McDonald says he's knocked on more than 4,000 doors this election season — a new record. Frenier, too, has been campaigning hard since he entered the race in January. He's become a fixture along the county's rural intersections, clicking a tally counter as he waves to passing cars. He claims he's reached 31,000.

Frenier has also drawn notice for his idiosyncratic lawn signs, which display a sequential series of political messages in the style of the famous Burma-Shave advertising campaign. While opponents have questioned their accuracy, Frenier says they've been highly effective.

"An absolute minimum of a thousand cars a day go by these signs. There's 24 signs, five days a week," says Frenier, who runs a business rehabbing and selling used airport crash trucks. "Do the arithmetic, and you start to get some serious numbers. Which is why I call it 'rural mass media.'"

Given the dearth of polling at the state legislative level, it's impossible to know how competitive any of these races really are. That's especially true in a year in which no presidential or U.S. Senate candidates will top the Vermont ballot and motivate voters to go the polls.

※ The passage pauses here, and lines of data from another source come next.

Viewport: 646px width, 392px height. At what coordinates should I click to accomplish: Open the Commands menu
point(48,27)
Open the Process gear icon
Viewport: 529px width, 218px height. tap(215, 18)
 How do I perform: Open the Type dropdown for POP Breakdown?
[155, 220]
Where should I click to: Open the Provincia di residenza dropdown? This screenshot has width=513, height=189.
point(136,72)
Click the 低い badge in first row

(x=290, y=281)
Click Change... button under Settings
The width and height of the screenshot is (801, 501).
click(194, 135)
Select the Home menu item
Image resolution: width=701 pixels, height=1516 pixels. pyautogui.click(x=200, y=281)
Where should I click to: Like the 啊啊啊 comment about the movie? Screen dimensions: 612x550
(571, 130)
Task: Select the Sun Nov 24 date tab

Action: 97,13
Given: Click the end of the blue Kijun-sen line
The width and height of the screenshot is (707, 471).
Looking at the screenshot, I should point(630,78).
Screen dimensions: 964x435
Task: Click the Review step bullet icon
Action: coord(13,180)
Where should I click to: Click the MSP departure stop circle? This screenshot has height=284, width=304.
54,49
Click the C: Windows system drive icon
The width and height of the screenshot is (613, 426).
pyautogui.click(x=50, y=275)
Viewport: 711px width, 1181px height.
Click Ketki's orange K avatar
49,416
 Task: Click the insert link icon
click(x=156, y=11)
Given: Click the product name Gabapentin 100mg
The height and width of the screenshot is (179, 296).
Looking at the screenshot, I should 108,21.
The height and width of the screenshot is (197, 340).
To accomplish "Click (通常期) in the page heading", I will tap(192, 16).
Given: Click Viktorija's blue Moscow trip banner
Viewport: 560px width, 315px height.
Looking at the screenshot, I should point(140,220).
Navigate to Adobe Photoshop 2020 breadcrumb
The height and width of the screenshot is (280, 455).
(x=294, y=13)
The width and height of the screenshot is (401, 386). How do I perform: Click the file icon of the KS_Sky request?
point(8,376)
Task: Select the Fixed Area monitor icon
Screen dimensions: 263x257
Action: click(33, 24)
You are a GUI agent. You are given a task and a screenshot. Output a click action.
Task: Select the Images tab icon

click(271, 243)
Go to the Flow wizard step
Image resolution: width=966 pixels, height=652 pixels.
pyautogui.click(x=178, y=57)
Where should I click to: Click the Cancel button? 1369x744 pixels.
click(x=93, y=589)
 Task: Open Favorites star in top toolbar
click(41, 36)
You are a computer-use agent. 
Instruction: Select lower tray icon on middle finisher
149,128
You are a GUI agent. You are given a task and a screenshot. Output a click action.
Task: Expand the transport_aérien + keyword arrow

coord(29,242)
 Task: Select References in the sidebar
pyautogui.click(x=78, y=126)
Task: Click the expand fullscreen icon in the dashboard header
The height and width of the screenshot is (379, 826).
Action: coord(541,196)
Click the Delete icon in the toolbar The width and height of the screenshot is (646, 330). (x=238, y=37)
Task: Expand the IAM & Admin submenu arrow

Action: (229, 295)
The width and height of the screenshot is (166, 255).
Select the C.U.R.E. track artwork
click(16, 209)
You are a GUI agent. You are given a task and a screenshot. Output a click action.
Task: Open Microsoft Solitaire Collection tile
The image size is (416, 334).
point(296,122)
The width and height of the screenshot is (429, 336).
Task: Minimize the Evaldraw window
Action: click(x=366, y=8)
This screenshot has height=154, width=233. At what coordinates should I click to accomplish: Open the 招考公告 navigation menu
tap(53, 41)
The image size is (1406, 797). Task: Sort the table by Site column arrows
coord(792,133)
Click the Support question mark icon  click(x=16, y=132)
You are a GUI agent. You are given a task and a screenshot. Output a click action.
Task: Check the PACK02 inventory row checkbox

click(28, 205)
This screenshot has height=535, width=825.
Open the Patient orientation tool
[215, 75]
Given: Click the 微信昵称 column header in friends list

Flory says she's thankful that at least one popular Republican, Lt. Gov. Phil Scott, faces a challenge from Progressive/Democrat Dean Corren, because she thinks it may drive turnout among Republicans. But Mullin, her seatmate, disagrees. He thinks Scott may boost McDonald's chances in the lieutenant governor's native Washington County, "But other than that, I don't know if anyone gets a great deal of help from the statewide candidates."

Even if the party split remains the same, the composition of the Senate will be different next year — and it's possible that could actually help single-payer supporters.

Two southern Democrats who expressed skepticism over Shumlin's plan, Sens. Bob Hartwell (D-Bennington) and Peter Galbraith (D-Windham), are retiring. They're expected to be replaced by two Dems more supportive of it: Rep. Brian Campion (D-Bennington) and Brattleboro educator Becca Balint.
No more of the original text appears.